[DOCUMENT TEXT]:
Welcome on behalf of SUDEP Action, Epilepsy Australia and SUDEP Aware.

 

We hope that you will find value in this knowledge repository about SUDEP and epilepsy mortality. Today this is a popular area for research and advocacy in so many parts of the world. If you read the past conversations from 2005 and 2011 you will find there is a growing maturity to the conversation and a real sense that prevention is within our grasp. This growth dictated our decision to capture the conversation again just three years after the book SUDEP: continuing the global conversation (2011) and to concentrate on an online version. We hope you like the new website. If you do, please friend us on Facebook where we will have update notifications in the future.

 

Major barriers to change need to crumble if science is to make a difference. For this reason, we have divided the Conversation into four main parts sitting alongside stories from families:

  • FACTS is first because there is a substantial body of work that can be used to tackle mortality and help families;

  • QUESTIONS includes vital ongoing research;

  • CHALLENGES is about how we use and communicate the evidence so far;

  • ACTION includes strategies and initiatives that have been developed to do this.

 

You will see stories from families across the whole site. These stories are the driving force for most of us in our work; are vital contributions to the conversation and demonstrate a working alliance between families, clinicians and researchers to make change. They have been placed randomly, unless there is a clear match with an article.

[PROBLEM REQUIREMENTS]: Extract the part of the welcome message from "We hope that" up to and including "in the future.", keeping every word unchanged. The entries that follow the welcome message play no part in this exercise.

[RECORDS]:

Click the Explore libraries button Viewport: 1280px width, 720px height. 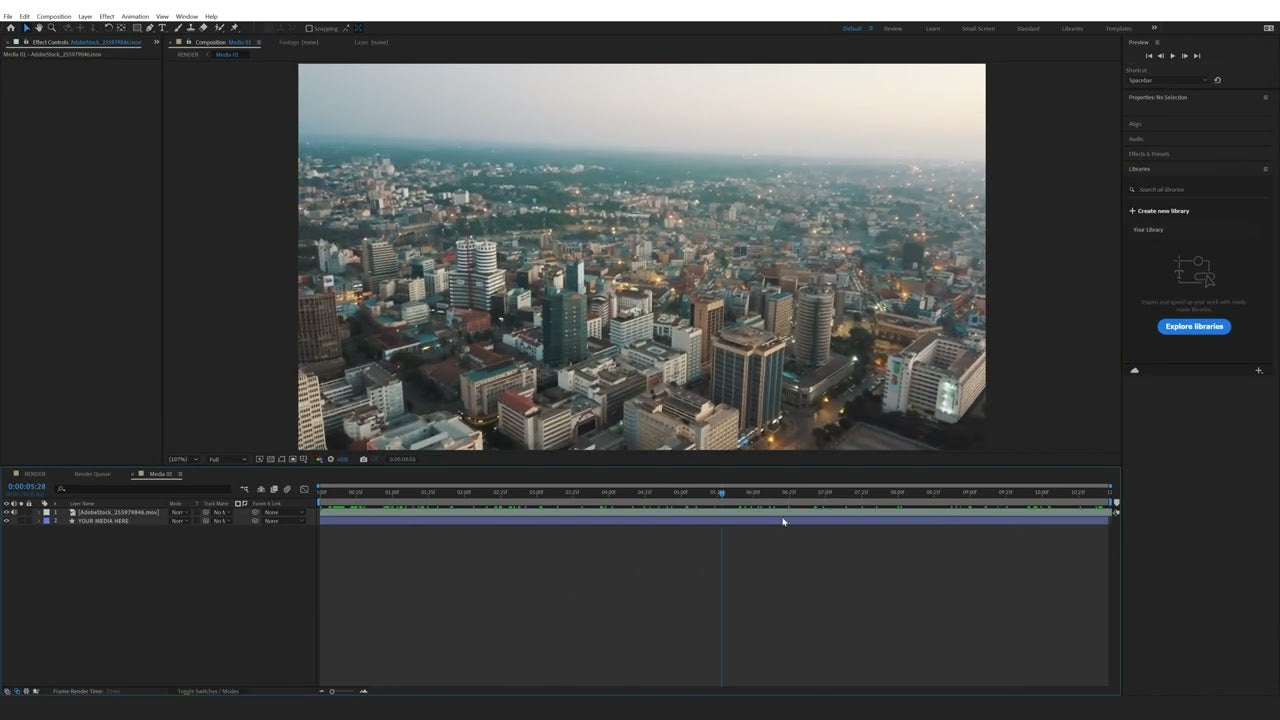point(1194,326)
* * *
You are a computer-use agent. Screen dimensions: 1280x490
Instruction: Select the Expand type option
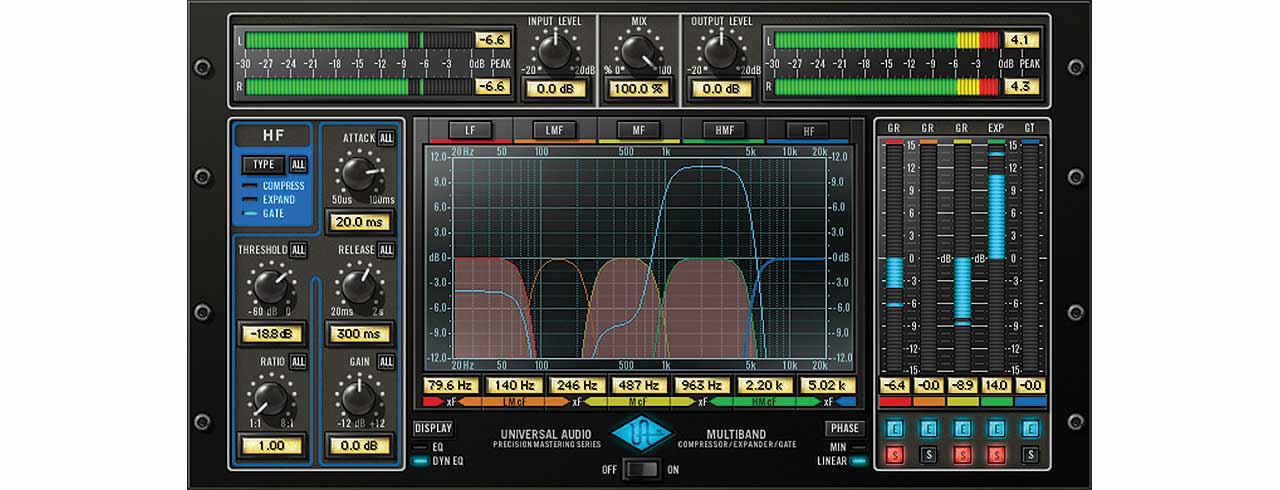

[ANSWER SECTION]:
We hope that you will find value in this knowledge repository about SUDEP and epilepsy mortality. Today this is a popular area for research and advocacy in so many parts of the world. If you read the past conversations from 2005 and 2011 you will find there is a growing maturity to the conversation and a real sense that prevention is within our grasp. This growth dictated our decision to capture the conversation again just three years after the book SUDEP: continuing the global conversation (2011) and to concentrate on an online version. We hope you like the new website. If you do, please friend us on Facebook where we will have update notifications in the future.